É nessa linha e nas ONGS de algumas dessas personalidades, que atua a poderosa Fundação Ford, com laços conhecidos com o Departamento de Estado norte-americano (e não se confunda isso com o discurso pobre dos que passaram a ressuscitar o anti-americanismo pré-queda do muro de Berlim, do período da guerra fria, por pura conveniência para dar algum sentido aos discursos desconectados da realidade.

Está provado que tais organizações que deveriam se chamar organizações neo-governamentais, ou negro-governamentais, captam fundos em dólares para mimetizarem aqui as práticas do movimento negro norte-americano.

O fazem como meio de vida e tem inúmeras vantagens nisso, ignorando propositalmente a realidade conhecida de que os negros nos EUA representam apenas 12% da população e que o fenômeno do racismo naquele país é diferente do nosso, fato conhecido desde o sociólogo Oracy Nogueira, na década de 50. Lá, pratica-se o racismo de origem (uma gota de sangue negro, torna a pessoa negra); aqui, o de marca, uma pessoa é considerada negra pela quantidade de melanina da pele e pelo tipo de cabelo.
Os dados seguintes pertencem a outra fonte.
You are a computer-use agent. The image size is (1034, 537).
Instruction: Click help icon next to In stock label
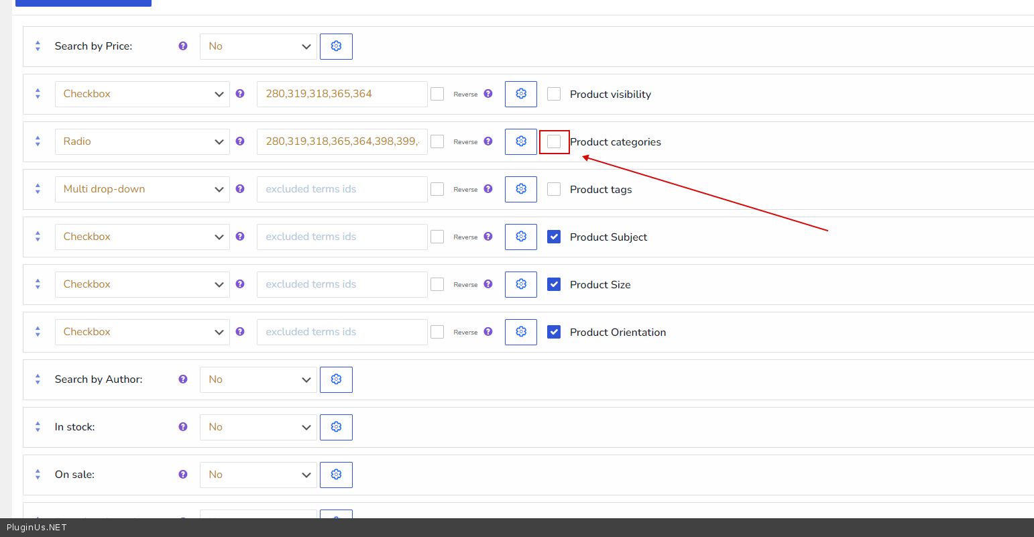(183, 427)
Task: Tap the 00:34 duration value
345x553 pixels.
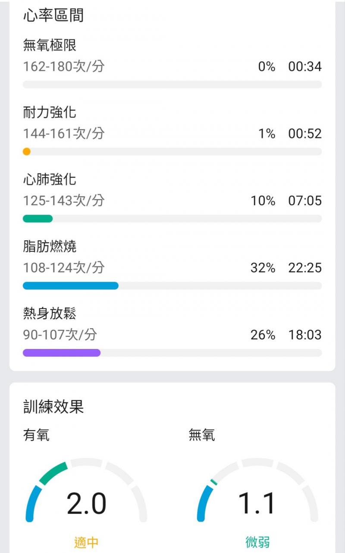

O resultado de tais práticas e posturas é que “tudo muda para tudo continuar como sempre foi”. Nunca se falou tanto de racismo, de denúncias de atos racistas nos jornais e no telejornalismo. Recentemente a apresentadora do tempo, da TV Globo, Maria Júlia Coutinho, se tornou celebridade por ter sido o alvo de ataques racistas, com direito a solidariedade de colegas da bancada do Jornal Nacional, que tem audiência estimada em 40 milhões de telespectadores.

Mas, o que, na prática, mudou, além de do modelo de antirracismo “fofo” da Rede Globo, ensaiado por William Bonner? Tudo muda para tudo continuar como sempre foi: nada muda.
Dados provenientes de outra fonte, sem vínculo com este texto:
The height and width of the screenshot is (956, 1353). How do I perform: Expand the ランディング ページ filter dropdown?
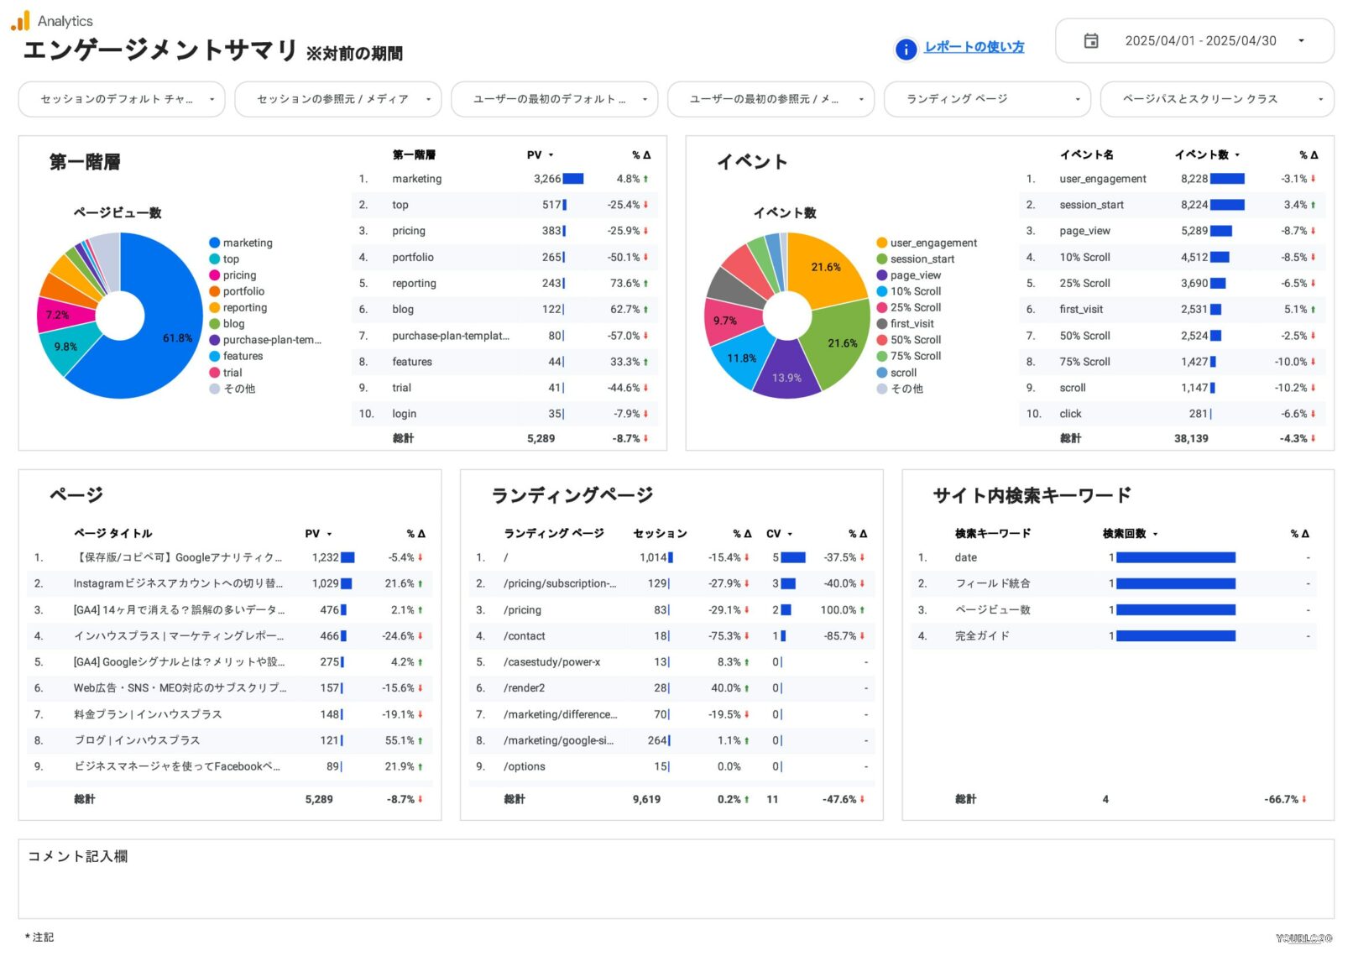click(x=986, y=99)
Os índices de violência que atingem os jovens negros se manteve o mesmo, se não aumentou: cerca de 30 mil jovens de 15 a 29 anos são assassinados por ano no Brasil, dos quais 77% são negros – pretos e pardos; as condições de vida da maioria da população continuam os mesmos: somos as vítimas preferenciais do desemprego, os níveis de renda desabaram com a crise econômica. E a propósito: por onde anda a famosa classe C, que até já andava de avião, transformada em objeto de propaganda de sucesso pelo lulismo?. Continuamos lotando o sistema prisional que já foi comparado por um ministro da Justiça com “masmorras medievais”.

Depois, há quem pergunte por que S. Paulo elege para vereador um garoto negro de apenas 20 anos, pobre, gay assumido e nordestino, com um discurso anti-vitimismo, anti-cotas e defendendo valores pró-mercado, como se não fosse esse mesmo mercado, o que se beneficia com a exclusão de pretos e pobres. È simples: porque esse movimento negro chapa branca e partidário não consegue eleger nem síndico de prédio, com todo o respeito aos síndicos; não se respeita, nem nos respeita, porque abdicou por completo da altivez e aceitou o papel de símbolo vazio.

Não tem programa, não tem estratégia, não tem lideranças confiáveis e se baseia nas sequelas do escravismo (o “farinha pouca, meu pirão primeiro”) para se tornar o principal agente de desunião, disputa fraticida e desagregação da maioria negra. Ao invés de protagonismo, o que faz é encenação; ao invés de presença altiva na foto, presta-se ao papel patético de papagaio de pirata de eventuais ocupantes do poder; claro, de olho num “carguinho simbólico”, sem recursos nem orçamento.

Nada contra festas e celebrações. Mas, tudo tem limite, chega! É hora de, na data dedicada a memória de Zumbi dos Palmares – herói brasileiro, com nome inscrito no Panteão de Heróis da Pátria, e que o vereador citado acima quer revogar – os negros brasileiros, respeitarem o seu exemplo.

Estamos todos carecas de saber que mudanças só começarão a acontecer quando, de fato, os negros brasileiros e todos os setores democráticos e antirracistas da sociedade, independente da cor da pele, assumirem o papel de protagonistas e disputarem espaço na agenda das políticas públicas no Estado e nesta República secularmente de poucos.

Por ora, somos só símbolos, para deleite e comemorações – aí sim -, dos que continuam ganhando com a nossa exclusão.